志乃は「どれどれ、見せてみなさい」といって覗いてくる。「ふむふむ、LV12かー、思ったよりは高いわねー」なんて呟いている。なにか顔が近くて、ドキドキしていると、志乃はまた、ハッと気づいた感じで、「何見てるのよ!エッチ!」と真っ赤な顔をして言ってきて、それがまたかわいくてドキドキしてしまう。
「と、とにかくあなたは名前はケンで、クラスは剣士、ベースキャンプはゾルギアスね!分かったわ!」と志乃が言った後、一呼吸おいて、「ええ!ゾルギアス!」と大声を出す。「何かあるの?」と僕がきくと、「何かじゃないでしょ!ゾルギアスよ、ゾルギアス。帝王を倒して初めていけると云われる伝説の街で、そこでは全く別の夢の世界とも繋がっているっていう。。。あなた本当に何なの?」
「いや、よくわからないけども」と僕が言うと、志乃は「ほんとに謎ねー、サラッタの集会所で聞いたらわかるのかしら。。」とまたつぶやいている。「志乃さん、サラッタって?」と聞くと、「ここから一番近い街の名前よ。とにかくそこまでは連れて行ってあげるから、あとは頑張んなさい」と志乃はスタスタと歩き始める。仕方がなく志乃についていこうとすると、急に志乃が立ち止まって「言っておくけど”さん”づけはいらないからね!あと丁寧語も禁止!でも友達というわけじゃないから、勘違いはしないでよね!」とまたわかったようなわからないようなことを言ってくる。
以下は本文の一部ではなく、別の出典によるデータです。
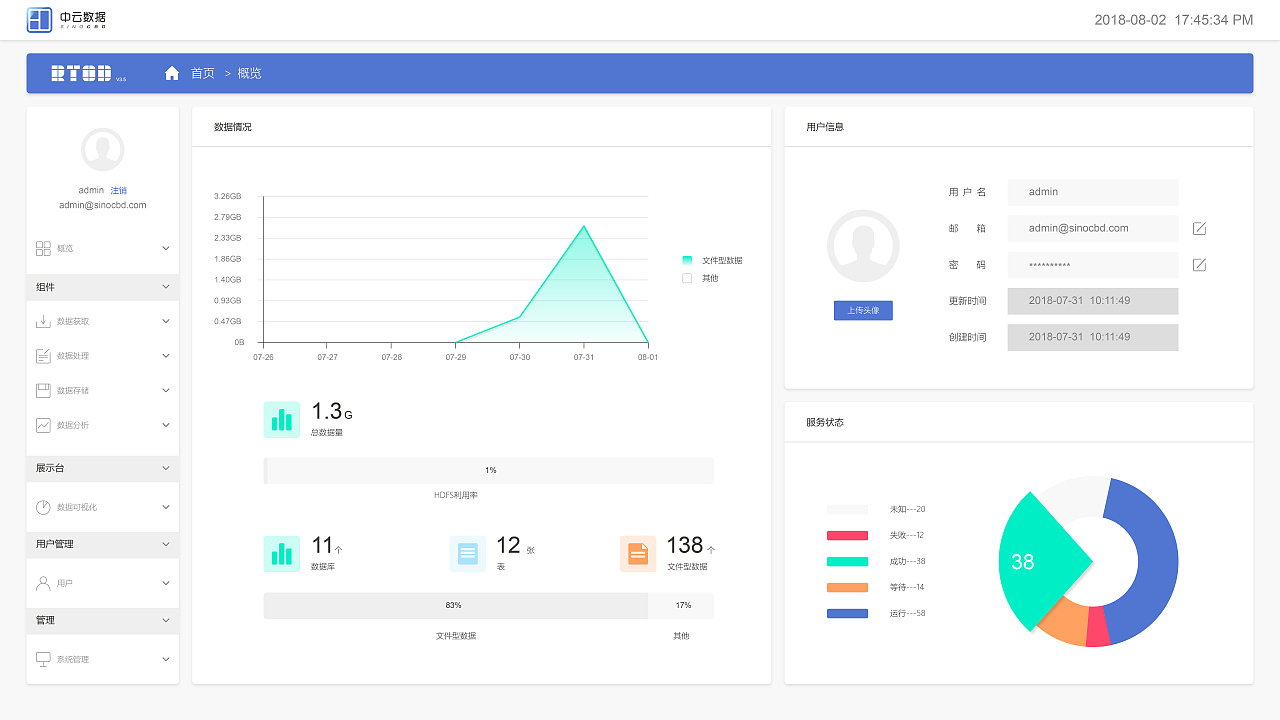1280x720 pixels.
Task: Click the 数据获取 download icon in sidebar
Action: pos(43,321)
「うん、そ、それじゃあ、志乃、よ、よろしく。。」と、普段女の子としゃべり慣れてないせいかしどろもどろでいうと、志乃もまた顔を赤くして、「変な話し方しないでよ!こっちまでなんか照れちゃうじゃない」とまくし立てる。
とにかくサラッタの街に向かうことになったのだけど、サラッタの街で何がまっているのか、そしてなぜ僕は鏡の中の世界に入り込んでしまったのか、そんなことをつらつらと考えながら、一歩を踏み出した。